Several of the world’s best-known websites were inaccessible across parts of the United States on Friday after hackers unleashed a series of attacks on a company that acts as a switchboard for the internet.
The attacks affected access to Twitter, Paypal, Spotify and other customers of the infrastructure company in New Hampshire called Dyn, which processes large volumes of internet traffic.
“The attacks came in waves,” Al Jazeera’s Rob Reynolds, reporting from Los Angeles, said. “First targeting the East Coast of the United States, spreading then to the other parts of the country and even to Western Europe.”
“The websites that were disrupted were some of the top names in the internet: CNN and the New York Times, AirBnB, Reddit, HBO … a whole variety of sites were attacked.”
“Dyn is kind of a middle man that directs users to different websites and routes traffic from server to server in a complex way,” said Reynolds.
The attackers used hundreds of thousands of internet-connected devices that had previously been infected with a malicious code that allowed them to cause outages.
“This type of attack is known as a distributed denial of service attack [DDoS],” explained our correspondent. “They used affected computers to fire requests at the servers of Dyn simultaneously and essentially overwhelm it.”
“The complexity of the attacks is what’s making it very challenging for us,” Dyn’s chief strategy officer, Kyle York, told Reuters news agency.
York said that at least some of the malicious traffic was coming from connected devices, including webcams and digital video recorders, that had been infected with control software named Mirai.

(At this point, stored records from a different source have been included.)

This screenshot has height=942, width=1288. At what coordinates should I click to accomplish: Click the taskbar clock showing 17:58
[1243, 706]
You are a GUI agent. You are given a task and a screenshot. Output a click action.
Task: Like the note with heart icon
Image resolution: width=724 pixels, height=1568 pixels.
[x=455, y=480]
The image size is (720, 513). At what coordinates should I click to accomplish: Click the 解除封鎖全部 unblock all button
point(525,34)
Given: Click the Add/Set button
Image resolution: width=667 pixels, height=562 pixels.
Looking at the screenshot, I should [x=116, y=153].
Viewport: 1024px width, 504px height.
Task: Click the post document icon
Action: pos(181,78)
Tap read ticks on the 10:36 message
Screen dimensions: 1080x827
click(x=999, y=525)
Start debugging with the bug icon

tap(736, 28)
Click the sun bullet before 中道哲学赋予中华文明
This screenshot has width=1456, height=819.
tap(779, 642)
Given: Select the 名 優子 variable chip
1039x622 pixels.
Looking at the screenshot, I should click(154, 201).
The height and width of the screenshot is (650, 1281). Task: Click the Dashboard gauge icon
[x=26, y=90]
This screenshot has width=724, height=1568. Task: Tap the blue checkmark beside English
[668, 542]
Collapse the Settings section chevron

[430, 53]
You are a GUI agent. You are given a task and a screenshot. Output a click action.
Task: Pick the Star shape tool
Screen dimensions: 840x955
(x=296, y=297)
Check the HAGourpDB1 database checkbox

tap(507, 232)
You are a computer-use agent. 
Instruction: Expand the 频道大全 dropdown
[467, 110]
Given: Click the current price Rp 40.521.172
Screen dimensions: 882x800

Security researchers have previously raised concerns that such connected devices, sometimes referred to as the Internet of Things, lack proper security.
The Mirai code was dumped on the internet about a month ago, and criminal groups are now charging to employ it in cyber attacks, said Allison Nixon, director of security research at Flashpoint, which was helping Dyn analyse the attack.
The Department of Homeland Security last week issued a warning about attacks from the Internet of Things, following the release of the code for Mirai.
On Friday, Dyn said in a statement that it had resolved one morning attack, which disrupted operations for about two hours, but disclosed a second a few hours later that was causing further disruptions. By Friday evening, it was fighting a third.
“The company fought back and was able to get things under control again,” our correspondent said. “But there were additional waves of attack. So this seems to be an ongoing situation.”
Attacking a large domain name service provider like Dyn can create massive disruptions because such firms are responsible for forwarding large volumes of internet traffic.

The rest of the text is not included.